Professor Eberhard Gischler, head of the biosedimentology working group at Goethe University Frankfurt’s Institute of Geosciences, and other scientists reexamined the specimens Gischler and Dr. J. Harold Hudson, Miami, USA, had collected between 1995 and 2002. Studying the drill cores—which taken together measure a total of 215 meters—“enables us to develop both detailed and systematic reconstructions of the environmental conditions that prevailed during the Holocene, based on which previous ecological and environmental conditions can be reconstructed, allowing us to determine whether the current coral and coral reef declines are in fact unprecedented,” Gischler says.
Pooling their expertise, they identified and dated 127 coral fragments using radioisotope methods, and statistically analyzed the changes in coral community structure over time based on more than 1,100 fossil corals. Radioisotope dating allows scientists to determine the age of a material by referring to the decay rates of radioactive samples present in the sample.
Having dated the corals, the team then identified the distances between them in the drill cores to estimate their growth rates. “Our data show that coral accretion rates in Belize decreased during the Holocene. While at 3.36 millimeters per year, the average accretion rates of reef margins are in the same range as other regions in the western Atlantic, they are somewhat lower than those in the Indo-Pacific.” This has both an important impact on the future of tropical island-nations especially, which are either based on or protected by coral reef structure and is also interesting in the context of climate change, Gischler explains. “The growth rates are at the lower end of the United Nations' Intergovernmental Panel on Climate Change’s (IPCC) predictions of future sea-level rise until 2100.”
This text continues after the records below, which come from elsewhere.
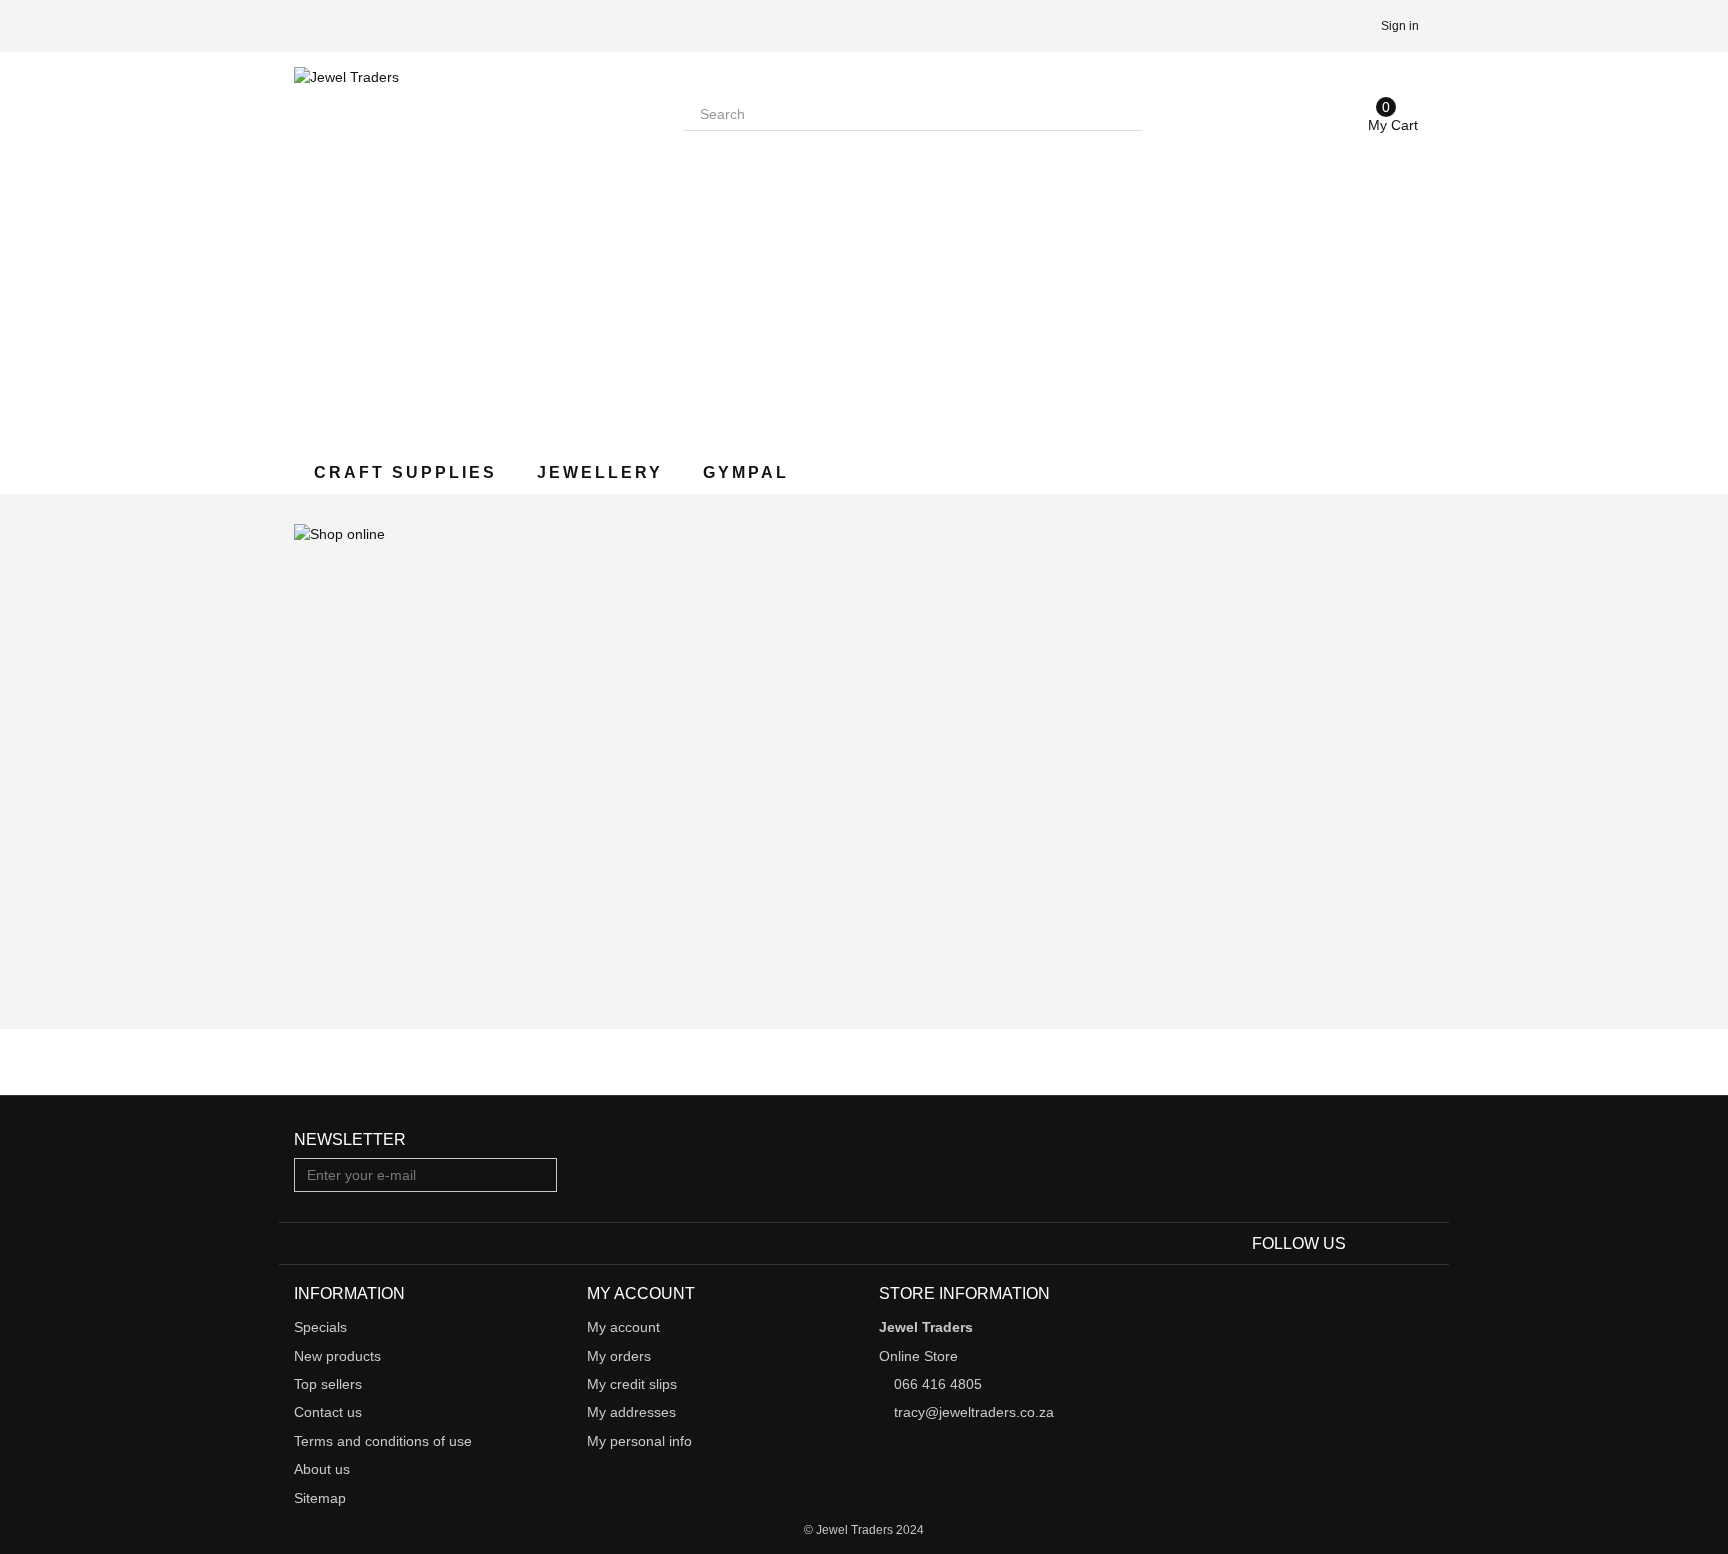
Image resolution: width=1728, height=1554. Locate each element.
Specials (320, 1327)
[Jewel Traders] (474, 247)
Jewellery (600, 472)
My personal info (639, 1441)
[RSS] (1421, 1244)
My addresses (631, 1412)
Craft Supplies (405, 472)
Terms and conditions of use (383, 1441)
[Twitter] (1394, 1244)
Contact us (328, 1412)
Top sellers (328, 1384)
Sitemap (320, 1498)
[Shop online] (864, 761)
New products (337, 1356)
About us (322, 1469)
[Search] (1125, 114)
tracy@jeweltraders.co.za (974, 1412)
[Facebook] (1364, 1244)
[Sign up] (539, 1175)
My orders (619, 1356)
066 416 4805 (938, 1384)
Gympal (746, 472)
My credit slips (632, 1384)
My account (623, 1327)
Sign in (1400, 26)
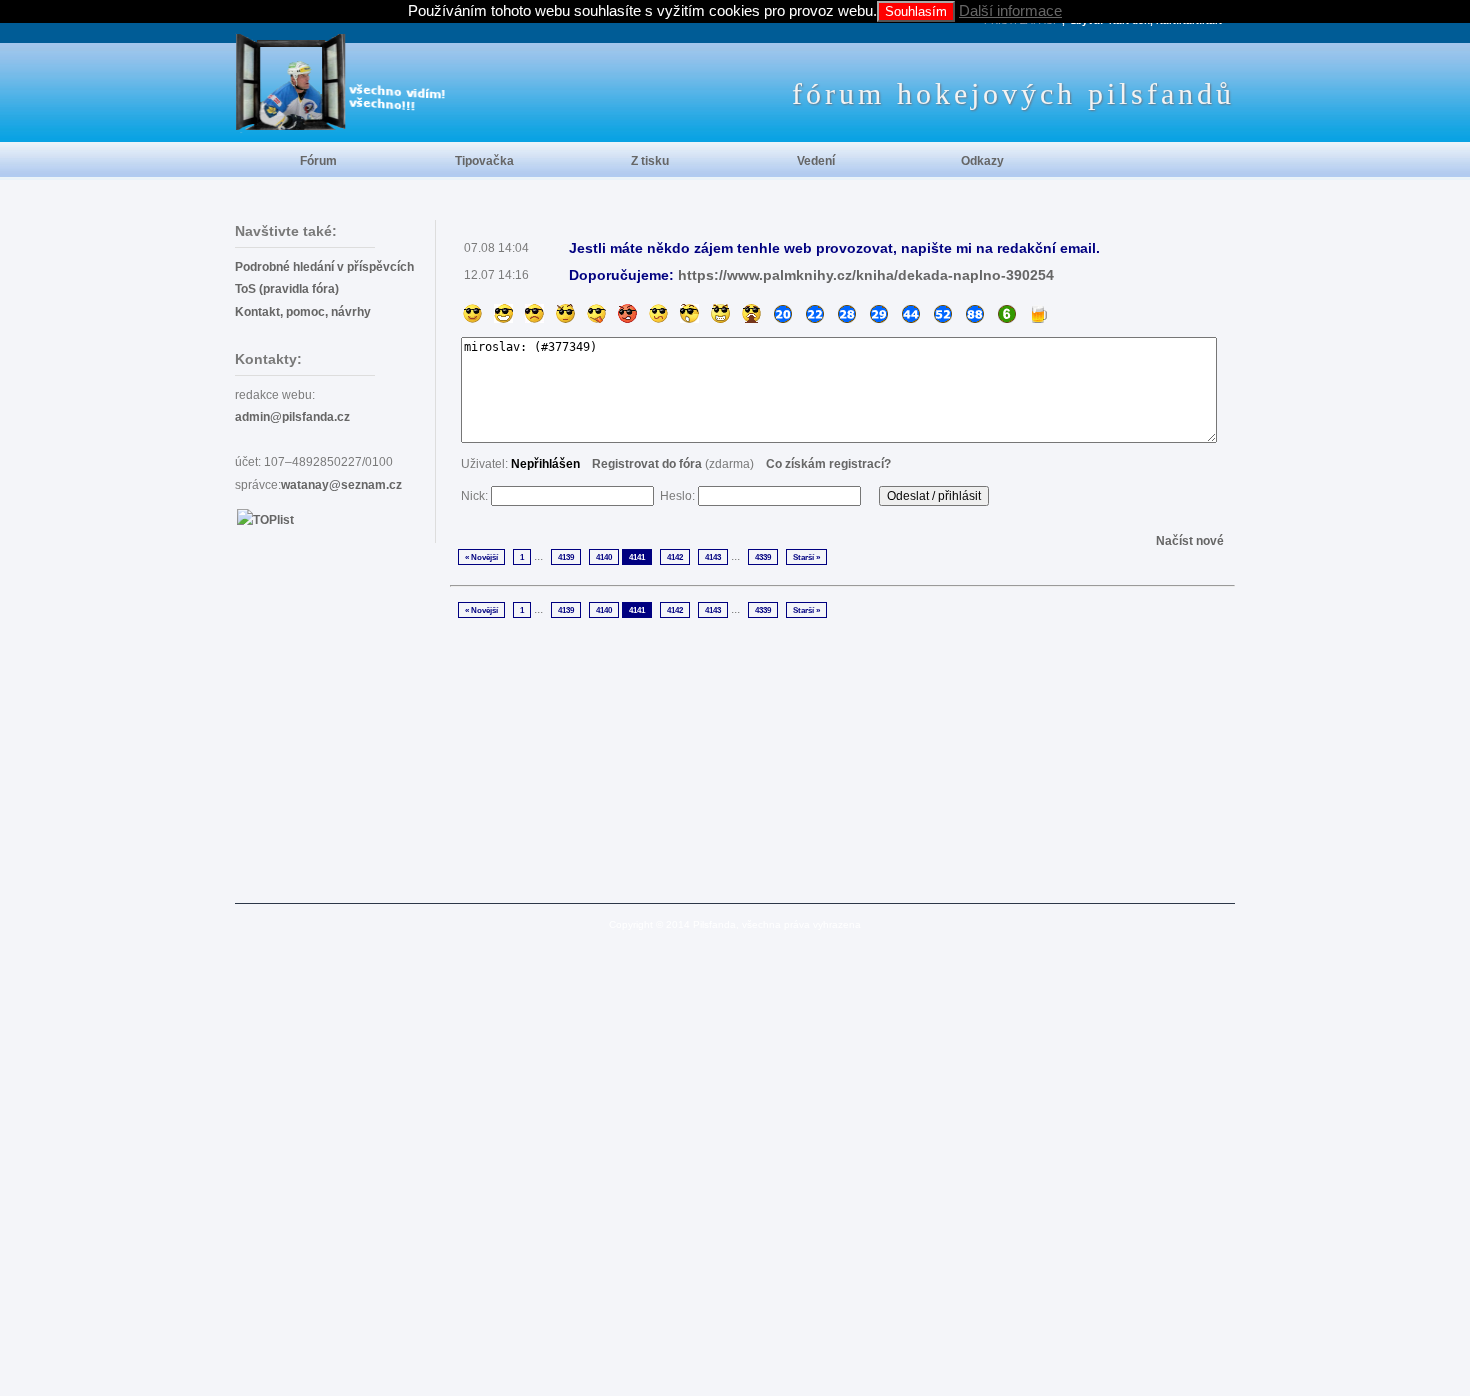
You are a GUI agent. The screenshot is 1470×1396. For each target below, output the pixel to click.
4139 (566, 557)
The research confirms the drastic decline in live coral in the Caribbean, where many reefs are no longer dominated by corals, but fleshy algae as well as weedy, generalistic taxa. Looking at the evolution over time, Gischler and his colleagues found that stress-tolerant, reef-building corals predominate in the older sections. “At the base of our cores, directly overlying Pleistocene reef limestone, Pseudodiploria brain corals and Orbicella star corals are most common, illustrating that members of the stress-tolerant taxa are clearly dominating,” Gischler explains. Once the reef pedestal was fully inundated and environmental conditions improved, however, the abundance of this type of coral decreased.
The study’s authors point out that the shift from stony corals to fleshy algae and from common reef-builders to weedy taxa underlines the increasing importance of fecundity for the coral community, a trait which it seems helps them cope with increasing environmental stress.
Pre-Anthropocene gaps in growth
Another interesting detail unearthed in the drill cores is the existence of three centennial-scale gaps in the fossil record of the fast-growing, competitive “elkhorn coral” Acropora palmata in Belize—about 2,000, 4,000, as well as 5,500–6,000 years before today. The first and last of the gaps coincide with the two Acropora gaps in the Virgin Islands and the wider Caribbean, the researchers say, and likely point to periods of higher temperatures and increased storm activity as well as lower nutrient supply as possible causes.
By contrast, the gap around 4,000 years before today coincides with a potential mass mortality of grazing echinoids in the region, which might have caused an increase in the abundance of fleshy algae during this time window. Another possible cause advanced by the study’s authors is that the mortality was connected to the so-called 4.2 k-event, thought to have resulted in mid-latitude drought in North America as well as elevated sea surface temperature in tropical oceans.